In its announcement, Voyager did not specify the reasons for the termination of the collaboration with AbbVie. By terminating the agreement, AbbVie is free of some of the conditional payments the company would have had to fork over if the research had moved into the clinical phase of testing.
Investors did not like the news. Shares of Voyager Therapeutics fell 12% in premarket trading and continued to fall after the opening bell. The stock has fallen nearly 9% since the beginning of trading today to $10.32 per share.
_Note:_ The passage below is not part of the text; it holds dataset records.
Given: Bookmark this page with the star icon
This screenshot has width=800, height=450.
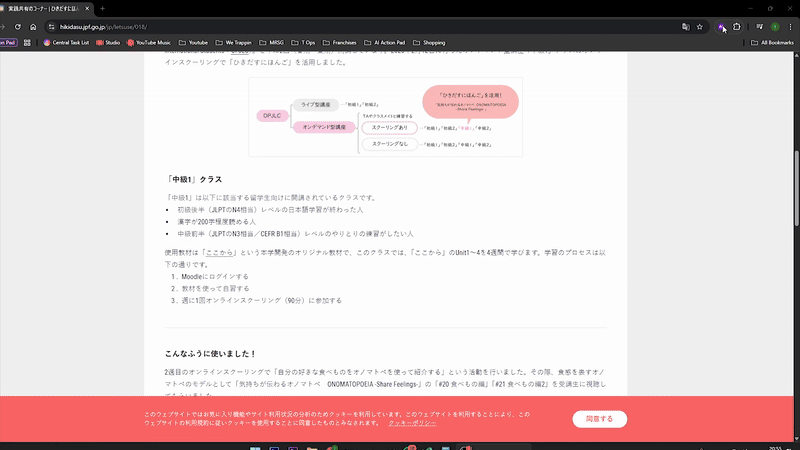Looking at the screenshot, I should coord(700,26).
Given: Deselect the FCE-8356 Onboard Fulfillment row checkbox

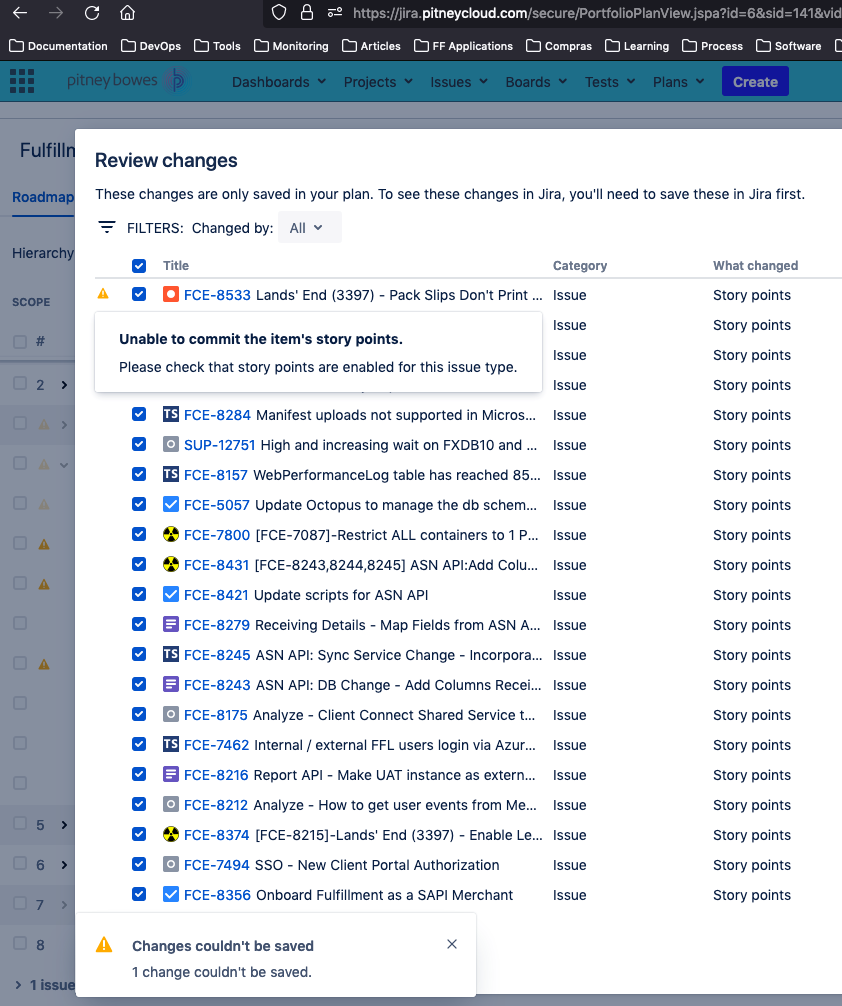Looking at the screenshot, I should [x=139, y=894].
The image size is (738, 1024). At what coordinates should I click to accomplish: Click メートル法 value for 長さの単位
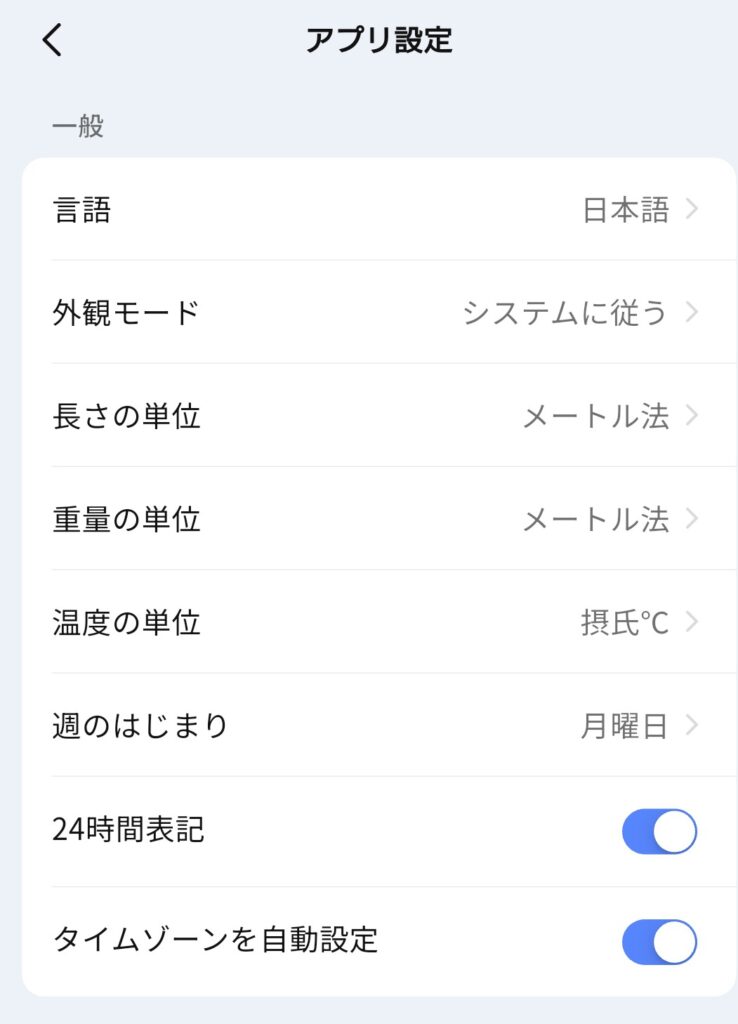(595, 416)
Omar Khwaja, chief medical officer and head of R&D at Voyager Therapeutics, said the efforts to harness AAV-based gene therapy to produce antibodies directly in the brain and overcome major limitations with delivery of current biologics across the blood-brain barrier have been “highly productive.”
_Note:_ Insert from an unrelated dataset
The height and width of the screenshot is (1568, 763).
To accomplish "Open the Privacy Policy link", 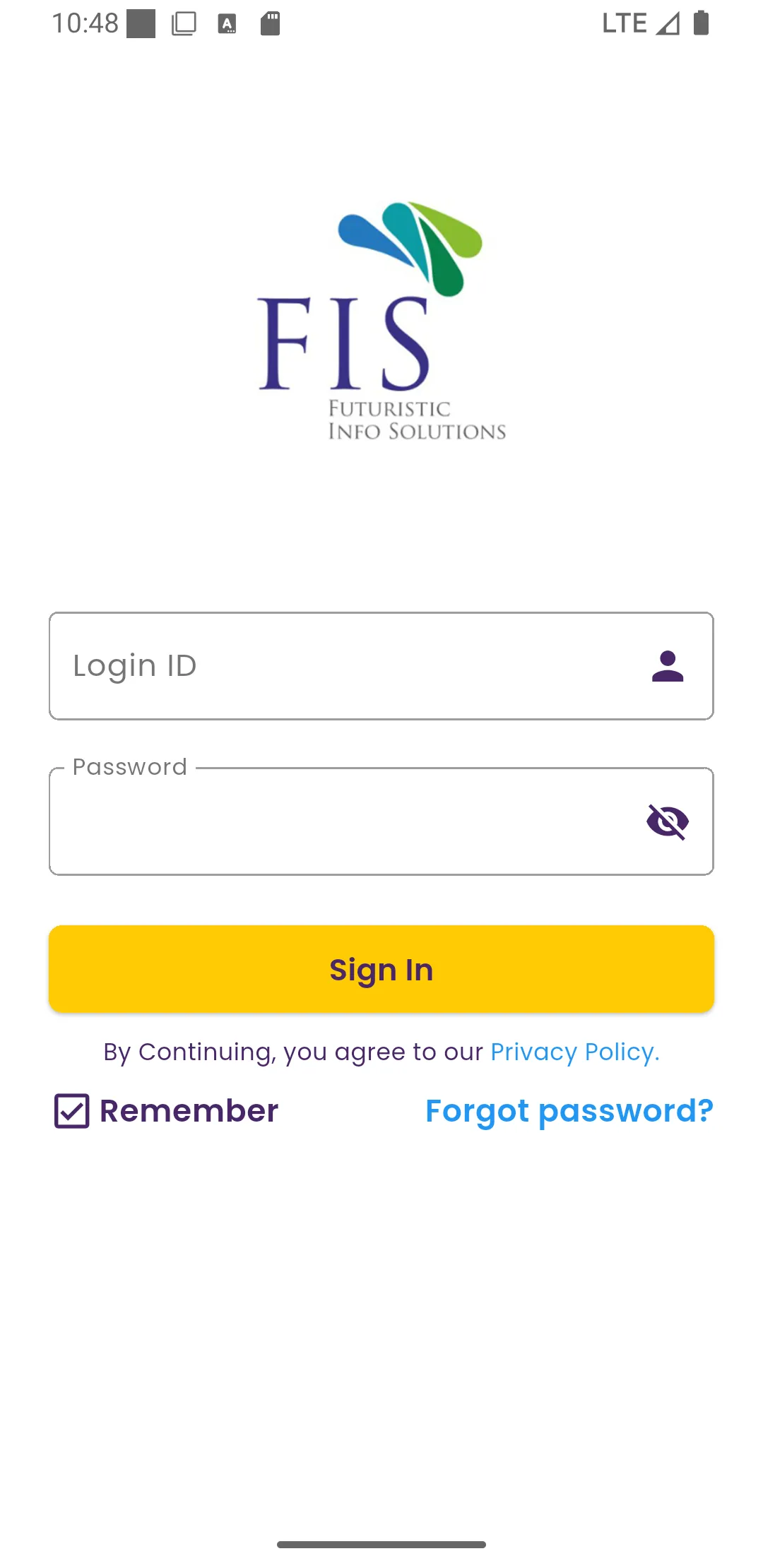I will click(574, 1052).
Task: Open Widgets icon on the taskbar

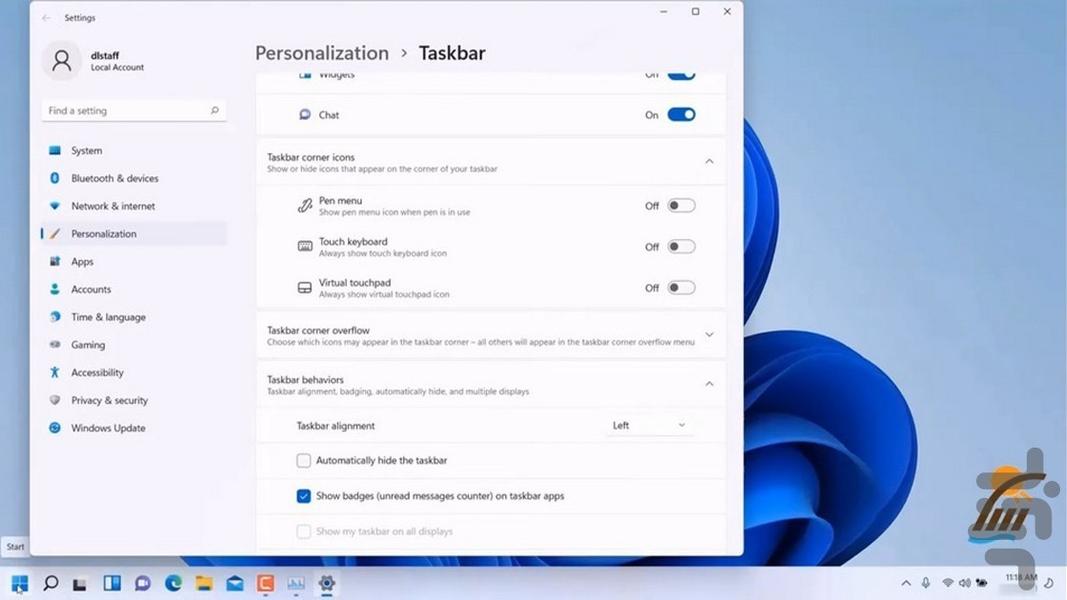Action: (112, 583)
“Through the tau and alpha-synuclein collaborations, we believe we have made considerable progress against targets for neurodegenerative diseases with this novel approach, reinforcing our enthusiasm for its potential to deliver therapeutically efficacious levels of biologics to the brain and central nervous system,” Khwaja said in a statement. “We believe our continued work on discovery and design of novel AAV capsids with substantially improved blood-brain barrier penetrance will also considerably broaden the potential of AAV-based gene therapy, including vectorized antibodies or other biologics, for the treatment of severe neurological diseases.”
With the termination of the deal, valued at more than $1.2 billion, Voyager will retain fill rights to the vectorization technology and certain novel vectorized antibodies developed as part of the collaborations. Voyager is free to pursue vectorized antibody programs for tau and alpha-synuclein alone or in collaboration with another partner, the company said.
Voyager said it does not anticipate any changes to its guidance due to the termination of the agreement. As of March 31, the company had cash and cash equivalents of $250.9 million.